An einem Sonntag Morgen ist es in Kerikeri sehr ruhig. Ein paar Menschen sitzen im Café und lesen ihre Zeitung. Wir wandern von unserer kleinen Cabin in Richtung Tramping Track, der uns am Stone Store vorbeiführt, dem ältesten Steinhaus Neuseelands, was zwischen 1832 und 1836 erbaut wurde. Weiter geht es durch sehr betuchte Wohngegenden. Hier leben die rüstigen Rentner, die uns mit Sportschuhen und kurzen Sachen schnellen Schrittes entgegen kommen. Leider müssen wir noch ein größeres Stück auf der Straße ohne Bürgersteig laufen und das ist gar nicht so ungefährlich, denn die Autos rasen ziemlich dicht an uns vorbei.
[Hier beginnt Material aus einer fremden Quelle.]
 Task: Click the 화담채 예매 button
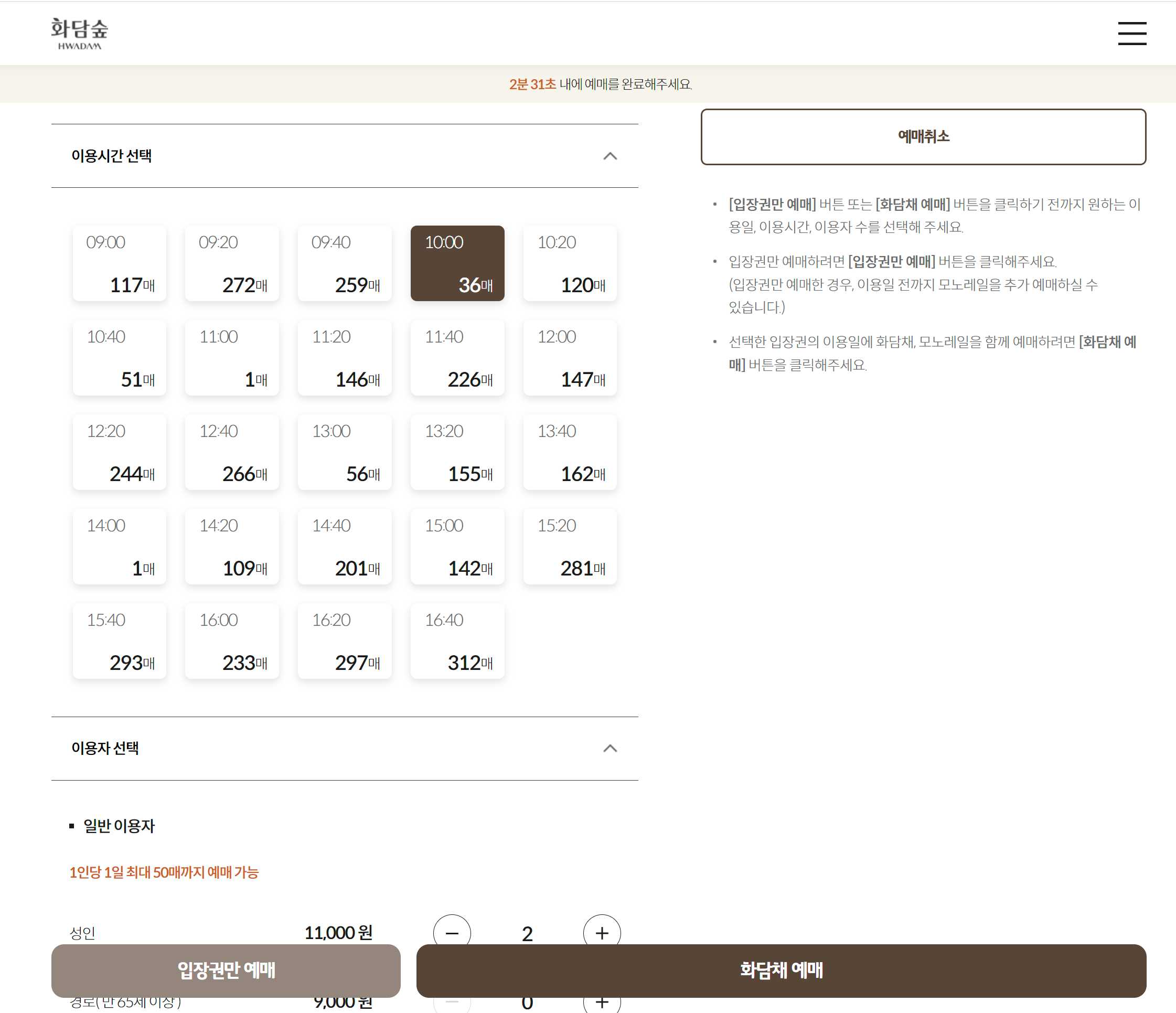click(781, 970)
Dann aber geht es in den Wald, zwar auch auf Schotterpiste, aber die teilen wir uns nur noch mit Mountainbikern und Joggern. Die Luftfeuchtigkeit ist hoch und wir sind froh, etwas Schatten im Wald zu haben. Die Strecke ist lang und zieht sich, aber wir kommen trotz einiger Auf- und Abstiege flott voran, auch wenn es sich zwischendurch gar nicht so anfühlt. Als wir aus dem Wald treten, können wir schon einen Blick auf die Küste werfen. Und da steht auch passend ein großes Kreuzfahrtschiff in der Bucht. Dann werden wieder viele Touris durch Paihia schlendern, fahren und konsumieren (das konnten wir auf unserem Hinweg mit dem Bus schon erahnen). Bis Paihia sind es aber noch ein paar Kilometer, die uns quasi über einen Golfplatz führen. Das Kreuzfahrtschiff, der Golfplatz, ältere, übergewichtige Herren... ich glaube, vielen Leuten geht es hier ziemlich gut.
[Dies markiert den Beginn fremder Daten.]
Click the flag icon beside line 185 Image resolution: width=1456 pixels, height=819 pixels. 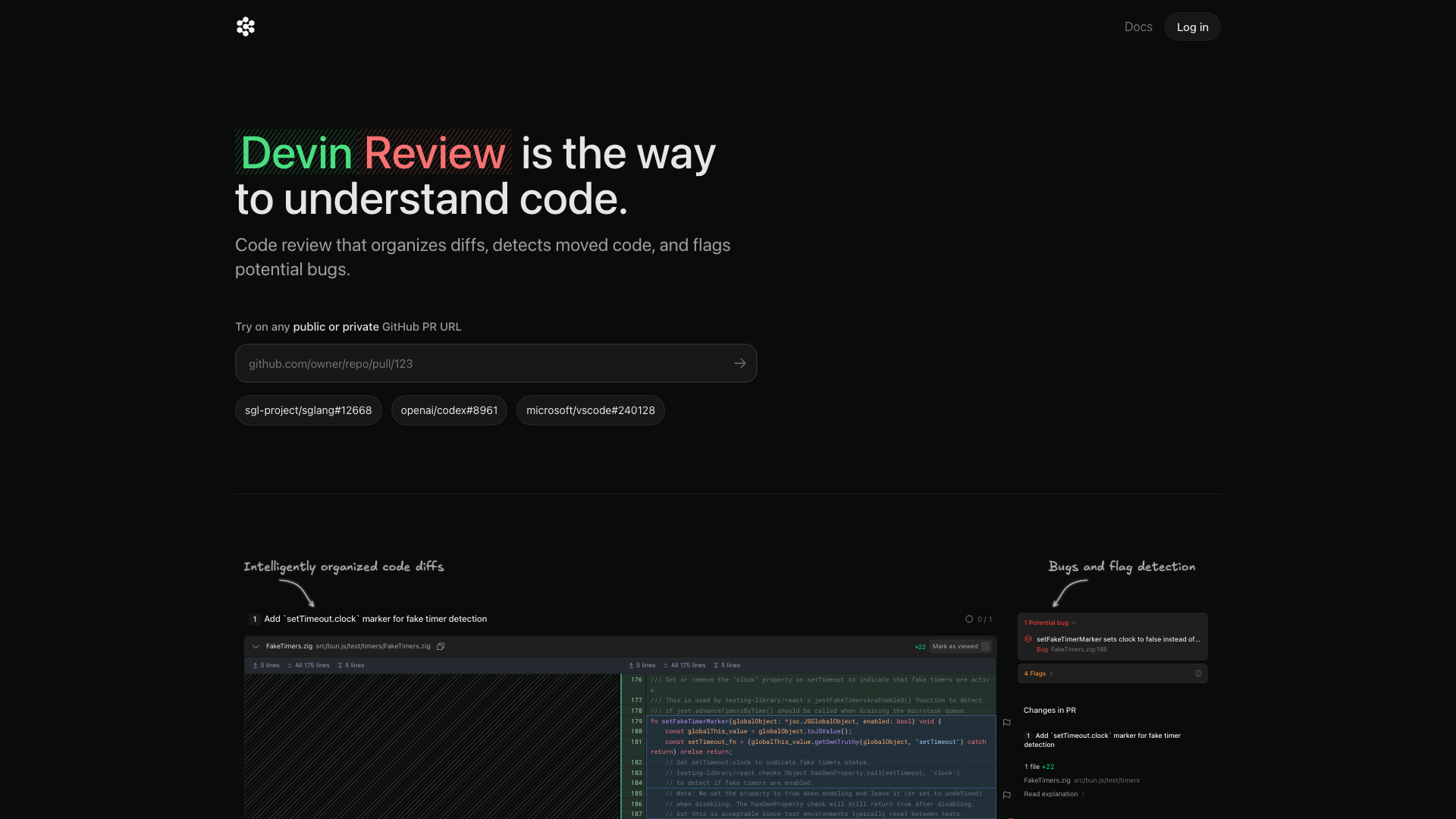tap(1007, 795)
Kurz vor Paihia stoppen wir für einen Smoothie und die Frau ist ganz beeindruckt, dass wir den ganzen Weg vom Cape Reinga zu Fuß gemacht haben, wir sind es übrigens auch. Wir genießen den Smoothie mit Meerblick, müssen aber bald weiter, denn das Wetter ist doch wieder etwas kühler und die Meeresbrise zu stark für uns verschwitzte Hiker. Noch ein Stück am Wasser entlang, dann sind wir im Ort und können zu unserer Unterkunft abbiegen. Das Motel liegt zum Glück nicht direkt an der Hauptstraße und wir haben eine Palme direkt vor dem Zimmer. Südseefeeling.
Unmittelbar nach einem Ruhetag wieder eine feste Unterkunft zu haben, ist für uns totaler Luxus. Machen wir aber trotzdem, fühlt sich nämlich auch gut an, und wir sind ja im Urlaub. Leider müssen wir noch für die nächsten Tage einkaufen und die Fahrt über das Inlet nach Opua und weiter nach Waikare organisieren. Schade, dass die Frau an der Touristen-Info so gar nichts vom TA weiß, aber immerhin kann sie uns ein paar Taxi Nummern geben. (Schlußendlich wird die Firma, die das Wassertaxi betreibt, uns mit einem 4WD befördern. Die gesamte Strecke mit dem Wassertaxi zurückzulegen ist wegen der Gezeiten leider nicht möglich.)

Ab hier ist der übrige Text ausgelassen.